* _Work to be completed_
Render the entries, from the start through the line containing "footer-link-android: Android is", as a Markdown table with columns Row and Text, giving each nonblank line its own numbered row and leaving out blank lines. Omit the pictures.

* _Data to use_
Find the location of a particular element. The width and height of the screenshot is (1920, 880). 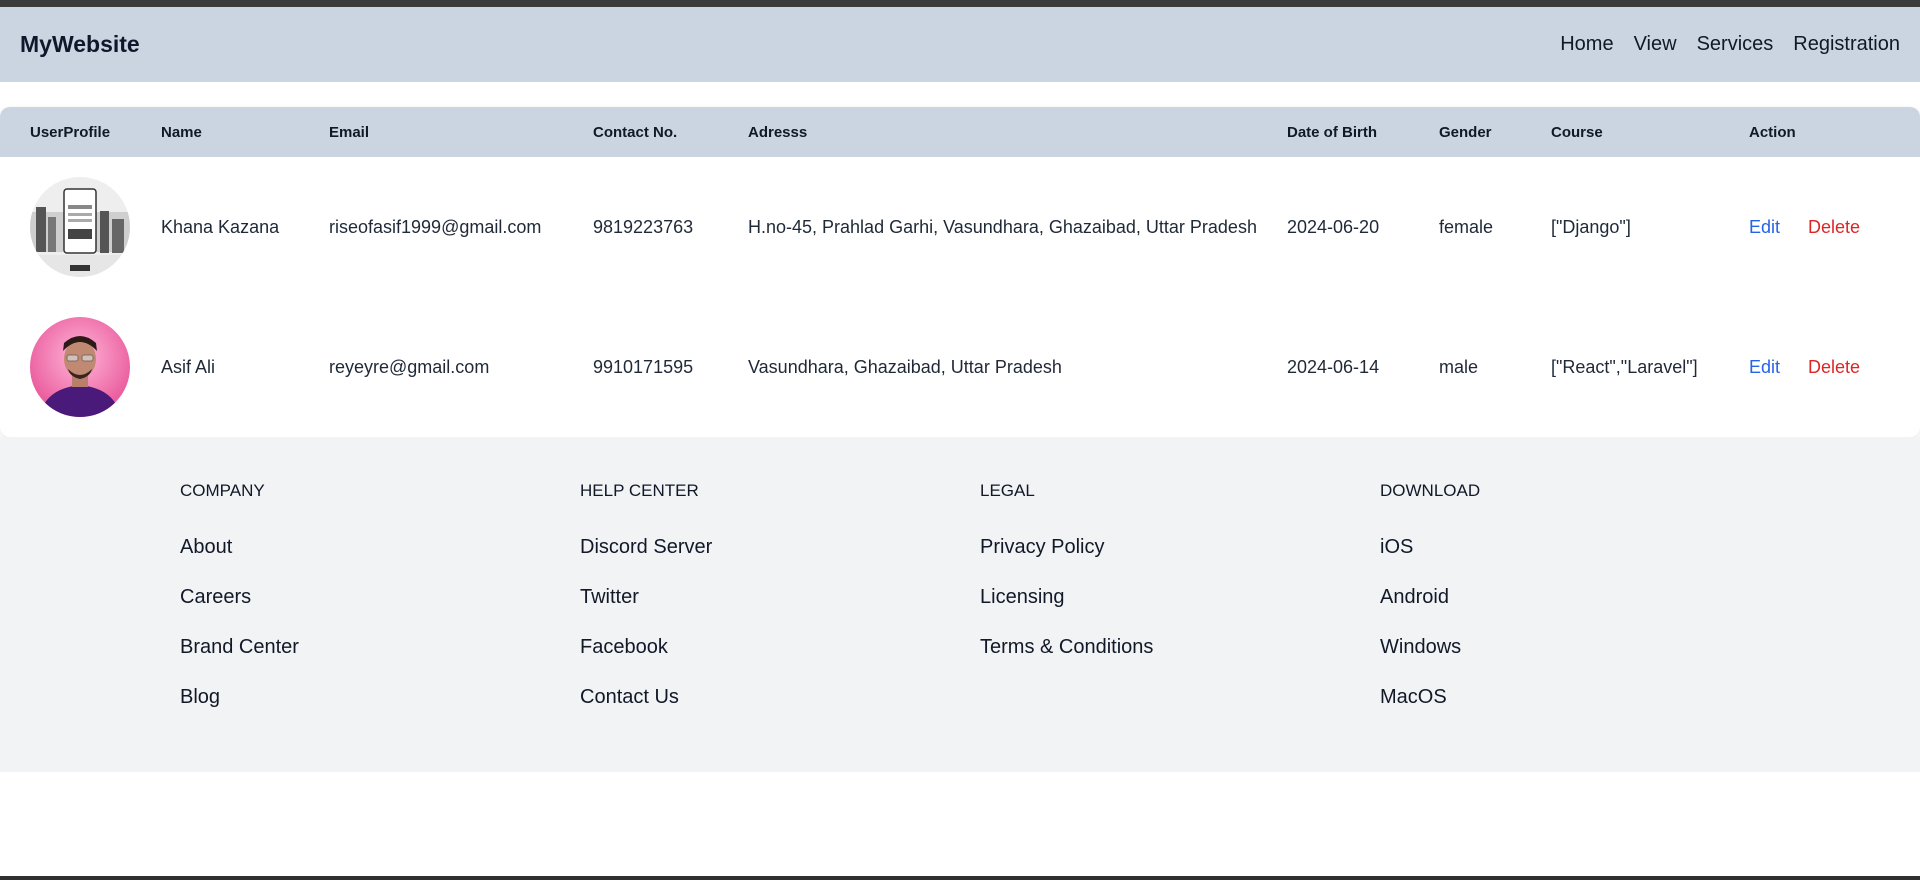

footer-link-android: Android is located at coordinates (1414, 598).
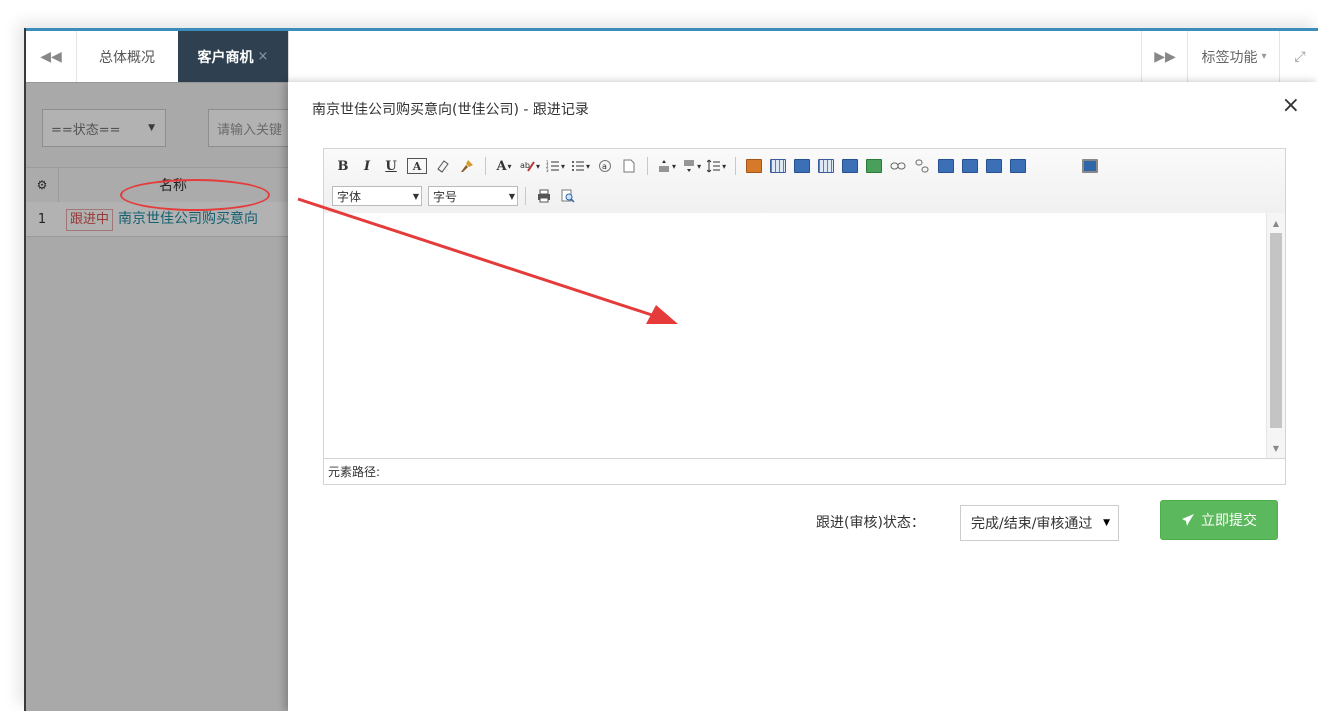  Describe the element at coordinates (994, 166) in the screenshot. I see `image-no-float-icon` at that location.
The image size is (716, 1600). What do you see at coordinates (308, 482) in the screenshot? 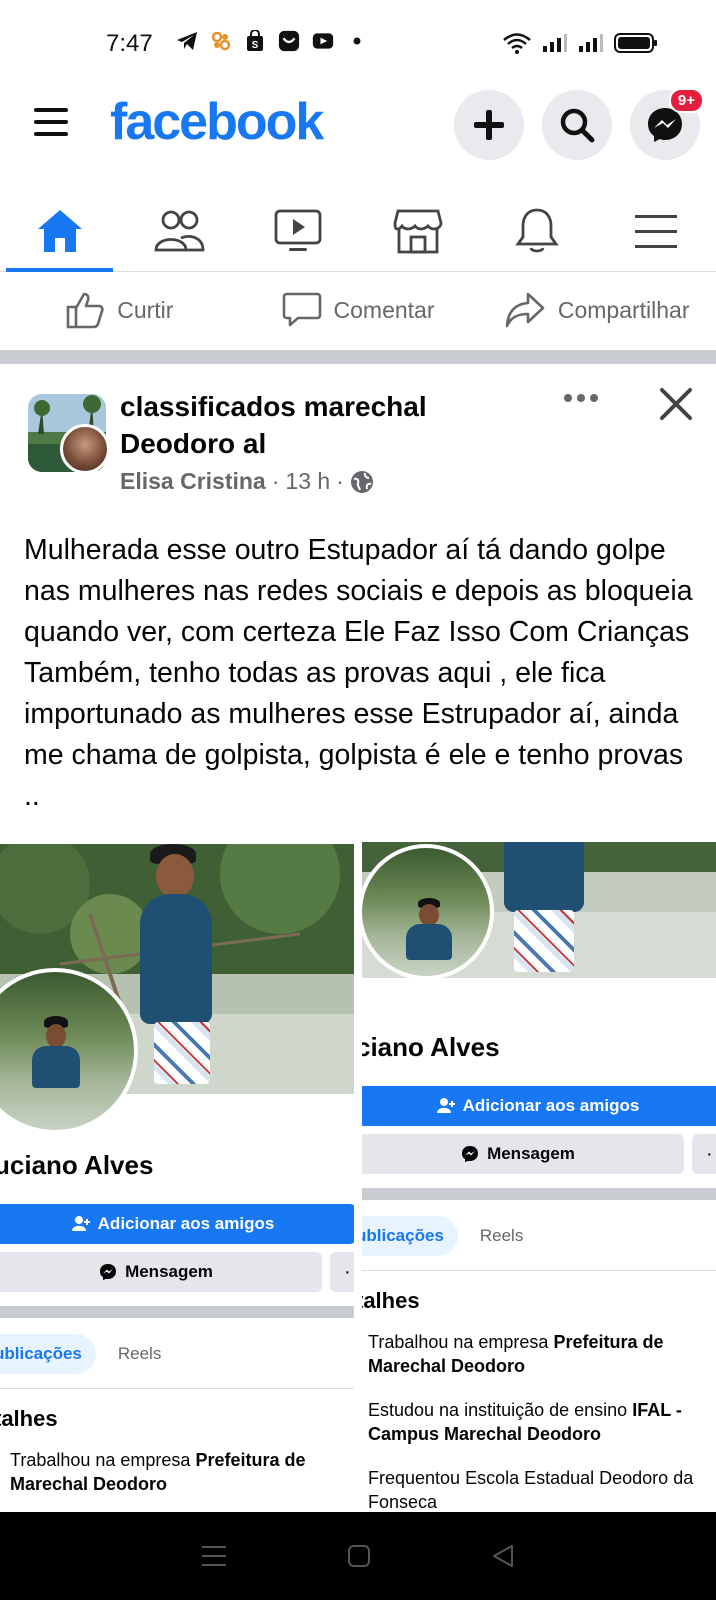
I see `post-time: 13 h` at bounding box center [308, 482].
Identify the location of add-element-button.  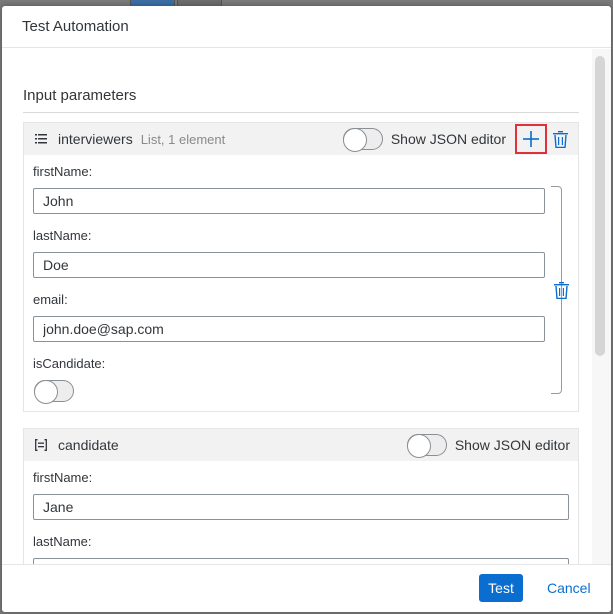
(531, 139).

* _Result for this task_
| Row | Text |
|---|---|
| 1 | Find the location of a particular element. The width and height of the screenshot is (1920, 880).  |
| 2 | footer-link-android: Android is located at coordinates (1414, 598). |